--- Task statement ---
Up to and including the line that holds "Viewport: 376px width, 422px height.", print the data exactly from its first line; do not print the pictures.

--- Pixel coordinate grounding data ---
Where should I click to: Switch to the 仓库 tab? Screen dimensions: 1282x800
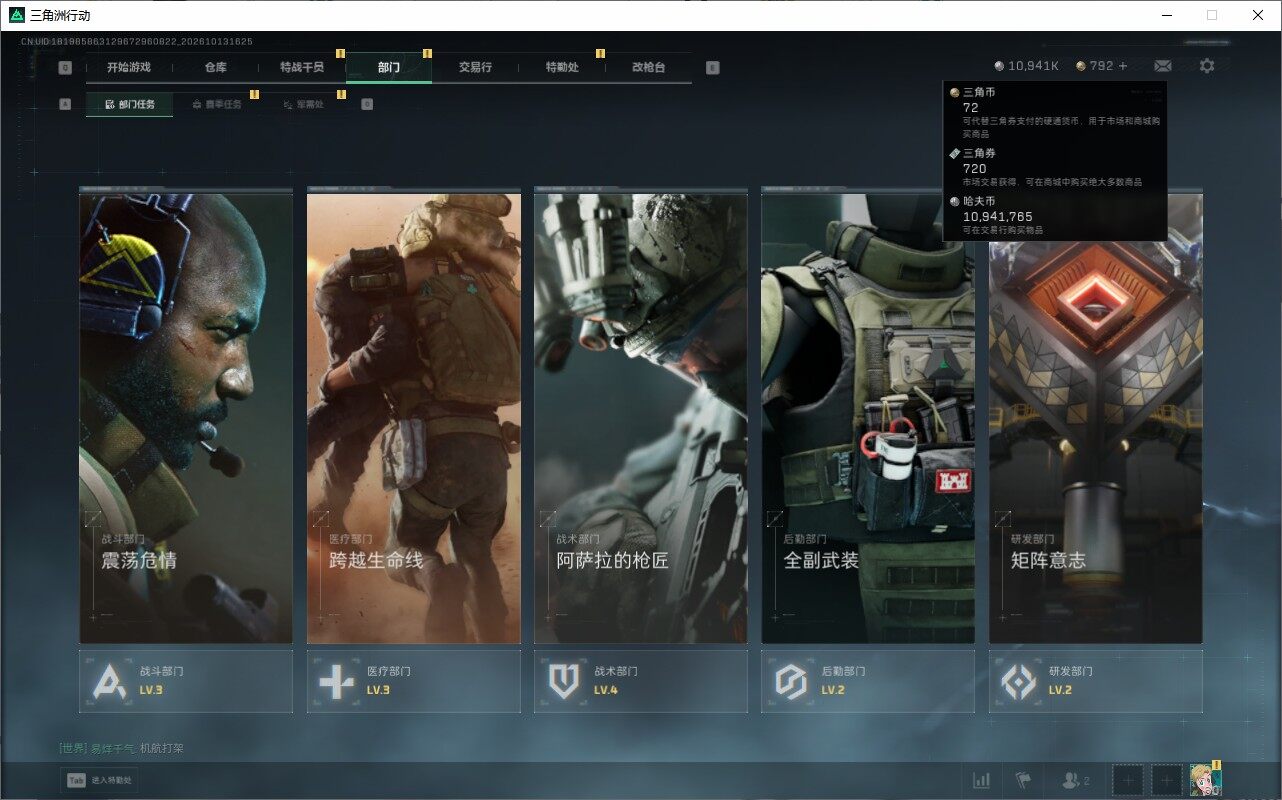click(x=215, y=67)
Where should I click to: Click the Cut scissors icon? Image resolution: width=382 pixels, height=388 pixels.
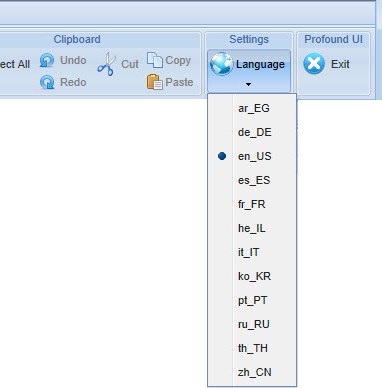(107, 64)
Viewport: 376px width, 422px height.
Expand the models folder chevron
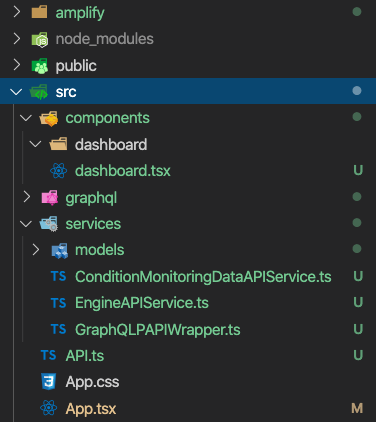36,250
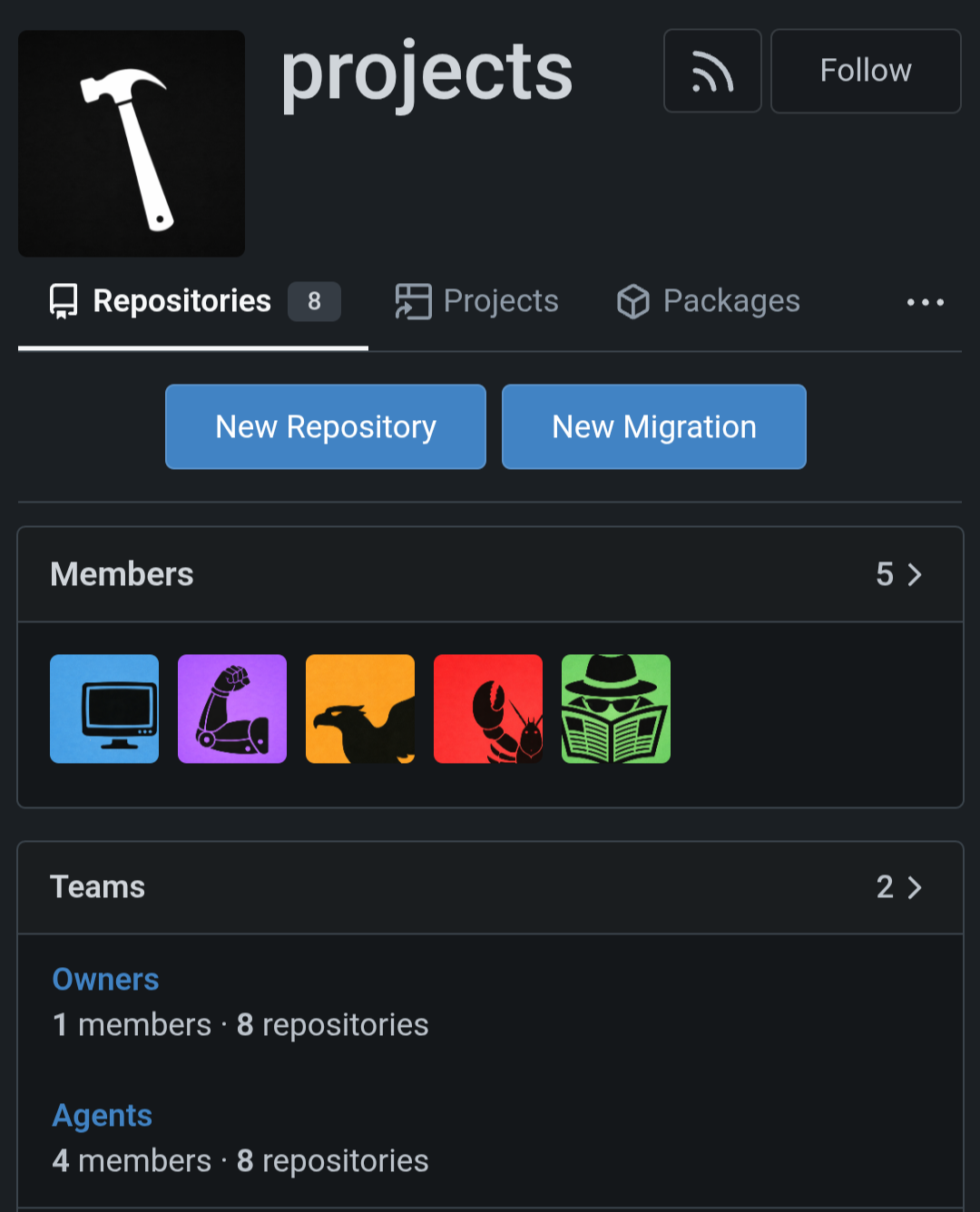
Task: Click the Follow button
Action: point(865,71)
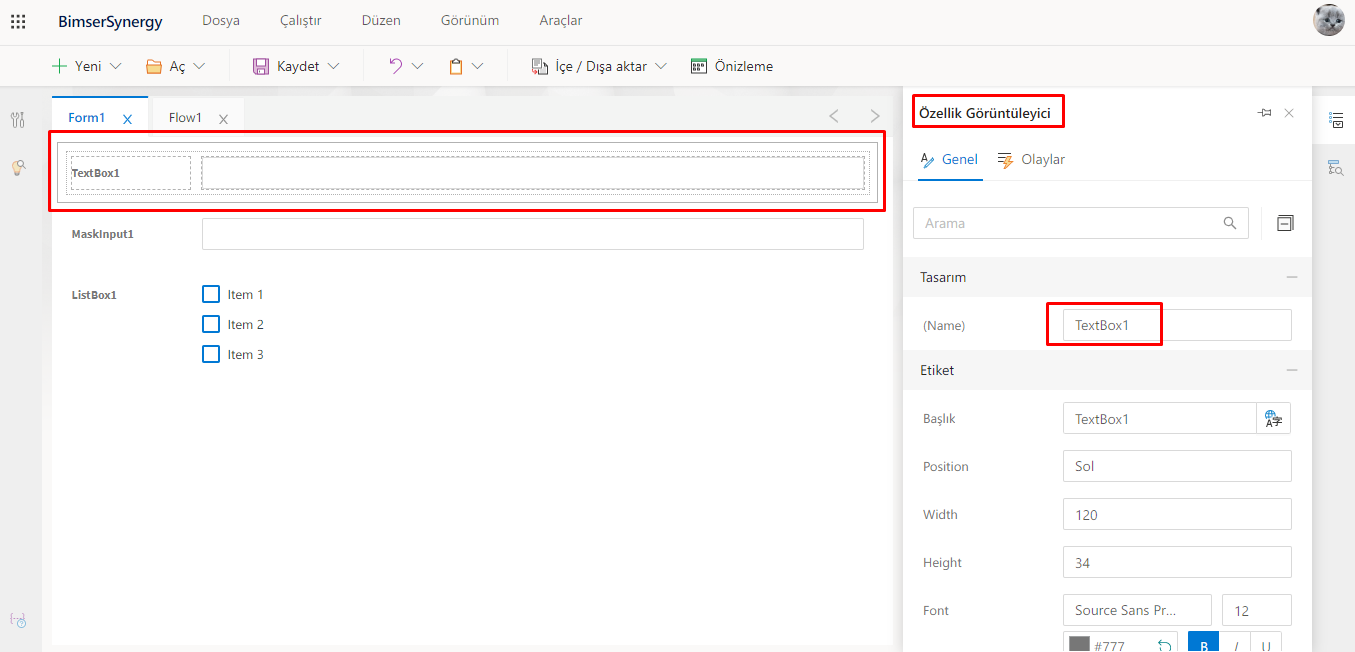The width and height of the screenshot is (1355, 652).
Task: Toggle the bold B font button
Action: pyautogui.click(x=1203, y=644)
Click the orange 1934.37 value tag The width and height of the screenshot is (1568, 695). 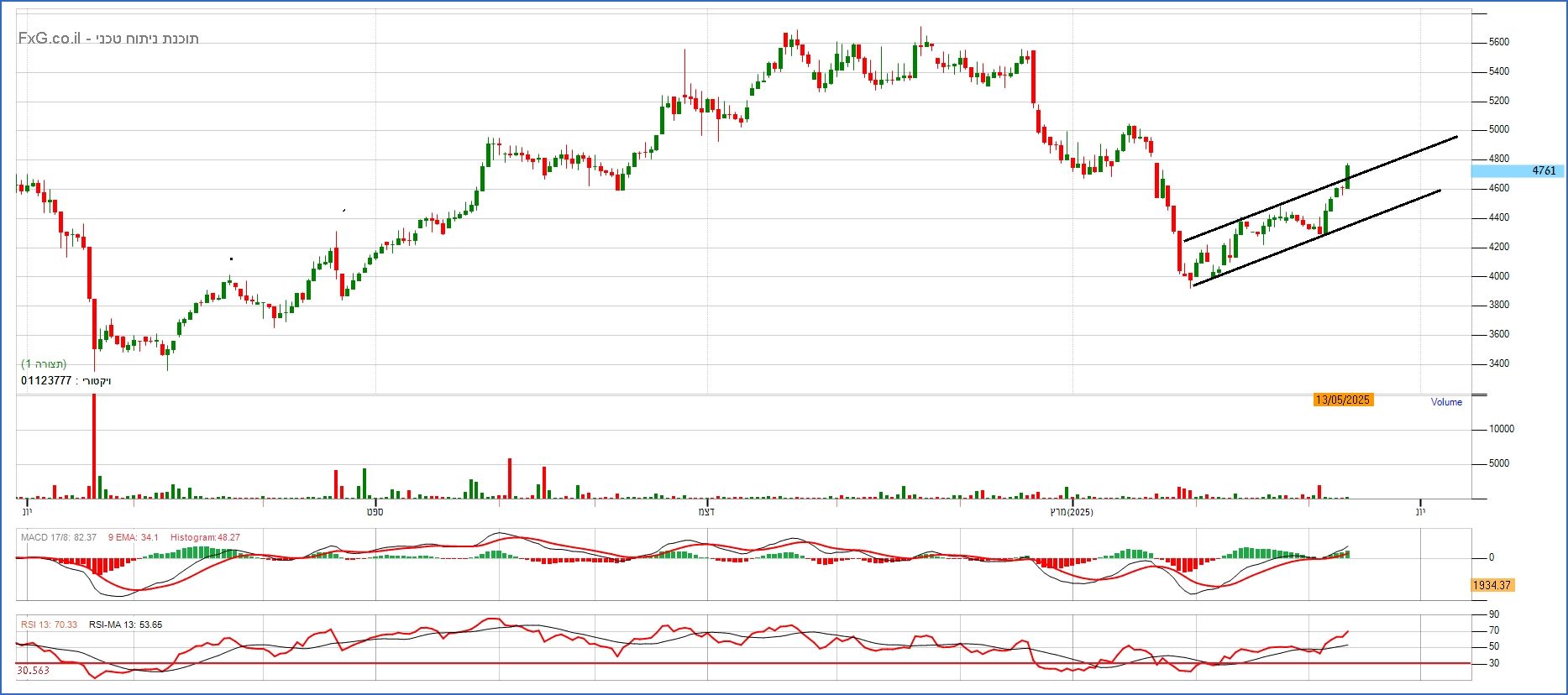click(1492, 585)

--- Written solution ---
Where should I click to: Switch to the 仓库 tab? Screen dimensions: 1282x800
click(x=215, y=67)
Where should I click to: Click the Cut scissors icon? Image resolution: width=382 pixels, height=388 pixels.
(107, 64)
Viewport: 376px width, 422px height.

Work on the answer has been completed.